After learning how to properly jam the plastic spigot into the maple tree to start the flow of sap in Wheeler Nature Park, Saturday, Lan Luo lifted up her son, Andrew Jiang, to let him try.
All the while, University of Vermont sophomore Louisa Damico offered advice and guided their technique, explaining how tapping begins a process that creates the maple syrup Jiang and his brother Richard love to pour over their morning waffles.
Damico was part of a group of UVM sophomores who, as required by the sustainability-themed dorm in which they live, take a variety of classes that teach skills enhancing their ability to lead environmentally conscious lives. They gathered in the sodden clearing in Wheeler Nature Park to learn about maple sugaring, and to spread their knowledge to anyone who happened to wonder through.
“We’ve done this for about six years just as a fun way of getting the students to learn about the sugaring process, and then engage with the community,” said Walter Poleman, the Director of UVM’s Ecological Planning Program, who teaches the course.
The class first visited Wheeler Nature Park three weeks prior, at which time they learned how to identify and tap maple trees. The class returned the week after to check in on the buckets and make syrup to bring back to campus, and returned on March 30 to provide demonstrations of their knowledge to the public.
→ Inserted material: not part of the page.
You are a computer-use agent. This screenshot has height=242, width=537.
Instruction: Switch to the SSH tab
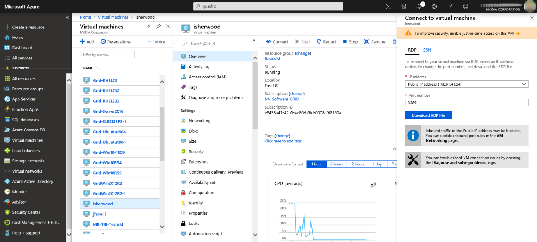tap(427, 50)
Besides the tree-tapping demonstration, visitors to the sugarbush were treated to samples of fresh maple sap, which tastes like water tinted with maple flavoring, as well as a smorgasbord of maple candies and other food products, the whole time learning from the students about this quintessentially Vermont tradition.
Luo learned about this event from an email from the South Burlington Parks and Recreation Department and thought it would be an interesting opportunity for her two sons, who are both breakfast fanatics, she said. So she took her sons and some friends and family members on a walk through the woods to see first-hand how syrup is made.
The class is unique in that the hands-on manner in which the students taught Luo and Jiang about sugaring is similar to how they learned in the first place.
“They’ve learned about it, and when they teach about it it gives them a chance to really solidify in their brains how it works,” Poleman said.
Though the students did some reading to prepare for their projects, much of their research came from learning how to identify maple trees, locating where and how deep one should drill into the tree, and the like, Damico said.
Desmond Keger, who worked with Damico on the tapping demonstration, was surprised to learn how easy it is to sap trees with commonplace materials, and is inspired to conduct more personal tapping projects in the future, he said.
“I have a couple of maple trees in my backyard,” said Desmond, who had tapped those trees years ago. “This kind of sparked my interest again,” he said.
Jasper Barnes and Rachel Goldmann devoted their project to studying how harvesting maple sap is possible thanks to physiological quirks unique to maple trees. Using a hand-drawn diagram, they presented their research to interested visitors, who sipped fresh sap while listening.
Poleman chose this South Burlington location because he wanted to teach the class in an area that had never before been tapped, and because this particular sugarbush is so characteristic of the ones dotted across the state, he said.
Residents living near Wheeler Nature Park as well as city officials were supportive of Poleman hosting the class in park’s sugarbush, he said.
“They were only too happy to go for it,” he said.